=== Section Start ===
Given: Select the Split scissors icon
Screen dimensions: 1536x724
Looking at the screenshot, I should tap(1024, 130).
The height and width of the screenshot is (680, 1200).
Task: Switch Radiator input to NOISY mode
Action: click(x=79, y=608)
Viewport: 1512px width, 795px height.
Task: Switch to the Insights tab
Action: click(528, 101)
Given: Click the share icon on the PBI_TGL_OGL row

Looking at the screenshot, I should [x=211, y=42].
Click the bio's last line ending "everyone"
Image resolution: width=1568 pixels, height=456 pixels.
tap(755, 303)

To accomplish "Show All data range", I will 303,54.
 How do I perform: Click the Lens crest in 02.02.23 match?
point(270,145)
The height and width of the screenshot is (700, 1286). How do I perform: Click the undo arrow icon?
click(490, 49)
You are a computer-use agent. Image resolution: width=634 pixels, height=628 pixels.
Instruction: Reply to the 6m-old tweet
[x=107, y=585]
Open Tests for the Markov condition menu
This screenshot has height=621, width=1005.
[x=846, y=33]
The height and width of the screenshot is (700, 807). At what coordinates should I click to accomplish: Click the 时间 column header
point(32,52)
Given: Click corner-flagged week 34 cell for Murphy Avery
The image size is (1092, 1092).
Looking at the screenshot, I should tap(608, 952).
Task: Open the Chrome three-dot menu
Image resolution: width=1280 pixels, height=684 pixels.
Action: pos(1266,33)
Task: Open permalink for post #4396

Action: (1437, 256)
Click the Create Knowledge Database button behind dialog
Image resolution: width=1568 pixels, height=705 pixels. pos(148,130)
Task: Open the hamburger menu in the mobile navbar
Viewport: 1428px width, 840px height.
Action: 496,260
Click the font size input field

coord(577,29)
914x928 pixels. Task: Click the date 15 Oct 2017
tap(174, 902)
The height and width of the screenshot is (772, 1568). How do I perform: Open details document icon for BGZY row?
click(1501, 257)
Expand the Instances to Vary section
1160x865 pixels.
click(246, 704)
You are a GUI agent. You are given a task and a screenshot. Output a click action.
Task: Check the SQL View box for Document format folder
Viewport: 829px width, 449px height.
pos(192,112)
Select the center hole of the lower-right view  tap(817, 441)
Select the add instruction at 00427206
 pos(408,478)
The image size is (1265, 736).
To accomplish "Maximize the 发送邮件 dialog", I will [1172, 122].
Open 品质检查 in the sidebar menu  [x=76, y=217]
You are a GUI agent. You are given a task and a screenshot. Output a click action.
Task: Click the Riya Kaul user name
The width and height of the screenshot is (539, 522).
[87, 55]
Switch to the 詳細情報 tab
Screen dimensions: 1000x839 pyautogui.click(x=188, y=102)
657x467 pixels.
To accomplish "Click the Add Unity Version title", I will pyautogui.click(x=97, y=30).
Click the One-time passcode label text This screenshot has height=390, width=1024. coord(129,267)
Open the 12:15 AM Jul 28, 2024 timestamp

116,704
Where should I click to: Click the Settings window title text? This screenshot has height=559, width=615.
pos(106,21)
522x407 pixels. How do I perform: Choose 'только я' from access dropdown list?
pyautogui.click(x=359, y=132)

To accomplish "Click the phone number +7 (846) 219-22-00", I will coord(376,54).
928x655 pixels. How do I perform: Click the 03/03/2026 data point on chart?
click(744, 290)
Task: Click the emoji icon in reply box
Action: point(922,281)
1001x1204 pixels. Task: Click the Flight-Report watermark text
=== Section End ===
§ **Task description**
Which lines in the records above include the word "will"? Copy them out.

§ **Reply**
To accomplish "Show All data range", I will 303,54.
To accomplish "Maximize the 发送邮件 dialog", I will [1172, 122].
To accomplish "Click the Add Unity Version title", I will pyautogui.click(x=97, y=30).
To accomplish "Click the phone number +7 (846) 219-22-00", I will coord(376,54).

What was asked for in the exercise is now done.